_Work request_
Rewrite the material below, substituting "screen assistant" for each occurrence of "GUI agent" and keeping everything else the same.

··· Information

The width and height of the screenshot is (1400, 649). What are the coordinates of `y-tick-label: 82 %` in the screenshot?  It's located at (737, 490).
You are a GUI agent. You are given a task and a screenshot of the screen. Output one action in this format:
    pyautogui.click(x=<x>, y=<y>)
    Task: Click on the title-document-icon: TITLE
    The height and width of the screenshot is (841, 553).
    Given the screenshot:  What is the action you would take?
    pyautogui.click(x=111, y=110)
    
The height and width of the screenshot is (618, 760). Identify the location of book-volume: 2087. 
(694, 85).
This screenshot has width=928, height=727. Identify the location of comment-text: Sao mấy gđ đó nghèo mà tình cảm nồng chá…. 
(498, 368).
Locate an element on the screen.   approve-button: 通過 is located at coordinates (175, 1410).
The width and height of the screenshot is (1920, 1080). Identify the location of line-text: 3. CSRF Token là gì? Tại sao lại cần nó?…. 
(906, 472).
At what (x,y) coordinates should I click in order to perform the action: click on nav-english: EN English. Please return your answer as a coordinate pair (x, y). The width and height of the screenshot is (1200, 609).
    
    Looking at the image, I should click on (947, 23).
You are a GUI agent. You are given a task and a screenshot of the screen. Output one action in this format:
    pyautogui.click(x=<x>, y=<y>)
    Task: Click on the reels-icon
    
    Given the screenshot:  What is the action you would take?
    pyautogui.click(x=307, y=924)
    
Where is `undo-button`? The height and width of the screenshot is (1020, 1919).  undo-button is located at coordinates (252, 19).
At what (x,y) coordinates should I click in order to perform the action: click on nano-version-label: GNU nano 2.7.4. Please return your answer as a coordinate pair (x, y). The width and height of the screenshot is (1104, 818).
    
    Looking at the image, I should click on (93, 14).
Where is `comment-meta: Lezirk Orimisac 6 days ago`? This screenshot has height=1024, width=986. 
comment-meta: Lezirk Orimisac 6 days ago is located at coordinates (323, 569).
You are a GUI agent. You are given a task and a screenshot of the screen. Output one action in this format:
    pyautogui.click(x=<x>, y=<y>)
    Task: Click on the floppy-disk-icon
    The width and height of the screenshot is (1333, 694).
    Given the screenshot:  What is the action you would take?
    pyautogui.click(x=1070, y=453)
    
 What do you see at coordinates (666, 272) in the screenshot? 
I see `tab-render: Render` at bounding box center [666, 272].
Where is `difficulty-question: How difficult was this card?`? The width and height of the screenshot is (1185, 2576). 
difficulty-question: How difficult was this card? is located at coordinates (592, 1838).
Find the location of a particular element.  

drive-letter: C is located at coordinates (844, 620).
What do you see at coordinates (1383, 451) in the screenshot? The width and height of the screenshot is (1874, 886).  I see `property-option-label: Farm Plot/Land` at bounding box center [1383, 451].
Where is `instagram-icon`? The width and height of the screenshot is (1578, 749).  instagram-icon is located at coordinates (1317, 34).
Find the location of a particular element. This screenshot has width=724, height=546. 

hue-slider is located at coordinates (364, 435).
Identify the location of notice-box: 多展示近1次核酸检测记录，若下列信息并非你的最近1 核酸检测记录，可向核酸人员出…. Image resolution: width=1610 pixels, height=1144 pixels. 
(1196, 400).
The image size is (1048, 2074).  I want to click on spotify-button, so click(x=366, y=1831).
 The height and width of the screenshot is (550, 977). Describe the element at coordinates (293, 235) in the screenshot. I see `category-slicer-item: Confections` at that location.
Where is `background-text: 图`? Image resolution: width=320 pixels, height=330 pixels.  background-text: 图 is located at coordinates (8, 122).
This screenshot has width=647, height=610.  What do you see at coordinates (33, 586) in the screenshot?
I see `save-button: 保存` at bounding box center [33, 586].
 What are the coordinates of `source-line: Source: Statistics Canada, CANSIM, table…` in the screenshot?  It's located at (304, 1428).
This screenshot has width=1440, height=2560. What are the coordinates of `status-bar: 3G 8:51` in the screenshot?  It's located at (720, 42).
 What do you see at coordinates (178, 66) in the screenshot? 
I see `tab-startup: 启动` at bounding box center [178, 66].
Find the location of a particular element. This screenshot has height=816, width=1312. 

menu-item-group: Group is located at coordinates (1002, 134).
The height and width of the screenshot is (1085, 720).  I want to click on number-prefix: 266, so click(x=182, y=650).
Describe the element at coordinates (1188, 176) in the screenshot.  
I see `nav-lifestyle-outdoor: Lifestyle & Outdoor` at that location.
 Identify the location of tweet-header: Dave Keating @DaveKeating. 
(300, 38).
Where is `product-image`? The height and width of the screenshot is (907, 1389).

······

_Written reply_
The width and height of the screenshot is (1400, 649). What are the coordinates of `y-tick-label: 82 %` in the screenshot?  It's located at (737, 490).
You are a screen assistant. You are given a task and a screenshot of the screen. Output one action in this format:
    pyautogui.click(x=<x>, y=<y>)
    Task: Click on the title-document-icon: TITLE
    The height and width of the screenshot is (841, 553).
    Given the screenshot:  What is the action you would take?
    pyautogui.click(x=111, y=110)
    
The height and width of the screenshot is (618, 760). Identify the location of book-volume: 2087. 
(694, 85).
This screenshot has width=928, height=727. Identify the location of comment-text: Sao mấy gđ đó nghèo mà tình cảm nồng chá…. 
(498, 368).
Locate an element on the screen.   approve-button: 通過 is located at coordinates (175, 1410).
The width and height of the screenshot is (1920, 1080). Identify the location of line-text: 3. CSRF Token là gì? Tại sao lại cần nó?…. 
(906, 472).
At what (x,y) coordinates should I click in order to perform the action: click on nav-english: EN English. Please return your answer as a coordinate pair (x, y). The width and height of the screenshot is (1200, 609).
    
    Looking at the image, I should click on (947, 23).
You are a screen assistant. You are given a task and a screenshot of the screen. Output one action in this format:
    pyautogui.click(x=<x>, y=<y>)
    Task: Click on the reels-icon
    
    Given the screenshot:  What is the action you would take?
    pyautogui.click(x=307, y=924)
    
Where is `undo-button`? The height and width of the screenshot is (1020, 1919).  undo-button is located at coordinates (252, 19).
At what (x,y) coordinates should I click in order to perform the action: click on nano-version-label: GNU nano 2.7.4. Please return your answer as a coordinate pair (x, y). The width and height of the screenshot is (1104, 818).
    
    Looking at the image, I should click on (93, 14).
Where is `comment-meta: Lezirk Orimisac 6 days ago`? This screenshot has height=1024, width=986. 
comment-meta: Lezirk Orimisac 6 days ago is located at coordinates (323, 569).
You are a screen assistant. You are given a task and a screenshot of the screen. Output one action in this format:
    pyautogui.click(x=<x>, y=<y>)
    Task: Click on the floppy-disk-icon
    The width and height of the screenshot is (1333, 694).
    Given the screenshot:  What is the action you would take?
    pyautogui.click(x=1070, y=453)
    
 What do you see at coordinates (666, 272) in the screenshot? 
I see `tab-render: Render` at bounding box center [666, 272].
Where is `difficulty-question: How difficult was this card?`? The width and height of the screenshot is (1185, 2576). 
difficulty-question: How difficult was this card? is located at coordinates (592, 1838).
Find the location of a particular element.  

drive-letter: C is located at coordinates (844, 620).
What do you see at coordinates (1383, 451) in the screenshot? The width and height of the screenshot is (1874, 886).  I see `property-option-label: Farm Plot/Land` at bounding box center [1383, 451].
Where is `instagram-icon`? The width and height of the screenshot is (1578, 749).  instagram-icon is located at coordinates (1317, 34).
Find the location of a particular element. This screenshot has width=724, height=546. 

hue-slider is located at coordinates (364, 435).
Identify the location of notice-box: 多展示近1次核酸检测记录，若下列信息并非你的最近1 核酸检测记录，可向核酸人员出…. Image resolution: width=1610 pixels, height=1144 pixels. 
(1196, 400).
The image size is (1048, 2074).  I want to click on spotify-button, so click(x=366, y=1831).
 The height and width of the screenshot is (550, 977). Describe the element at coordinates (293, 235) in the screenshot. I see `category-slicer-item: Confections` at that location.
Where is `background-text: 图`? Image resolution: width=320 pixels, height=330 pixels.  background-text: 图 is located at coordinates (8, 122).
This screenshot has width=647, height=610.  What do you see at coordinates (33, 586) in the screenshot?
I see `save-button: 保存` at bounding box center [33, 586].
 What are the coordinates of `source-line: Source: Statistics Canada, CANSIM, table…` in the screenshot?  It's located at (304, 1428).
This screenshot has width=1440, height=2560. What are the coordinates of `status-bar: 3G 8:51` in the screenshot?  It's located at (720, 42).
 What do you see at coordinates (178, 66) in the screenshot? 
I see `tab-startup: 启动` at bounding box center [178, 66].
Find the location of a particular element. This screenshot has height=816, width=1312. 

menu-item-group: Group is located at coordinates (1002, 134).
The height and width of the screenshot is (1085, 720).  I want to click on number-prefix: 266, so click(x=182, y=650).
Describe the element at coordinates (1188, 176) in the screenshot.  
I see `nav-lifestyle-outdoor: Lifestyle & Outdoor` at that location.
 Identify the location of tweet-header: Dave Keating @DaveKeating. 
(300, 38).
Where is `product-image`? The height and width of the screenshot is (907, 1389).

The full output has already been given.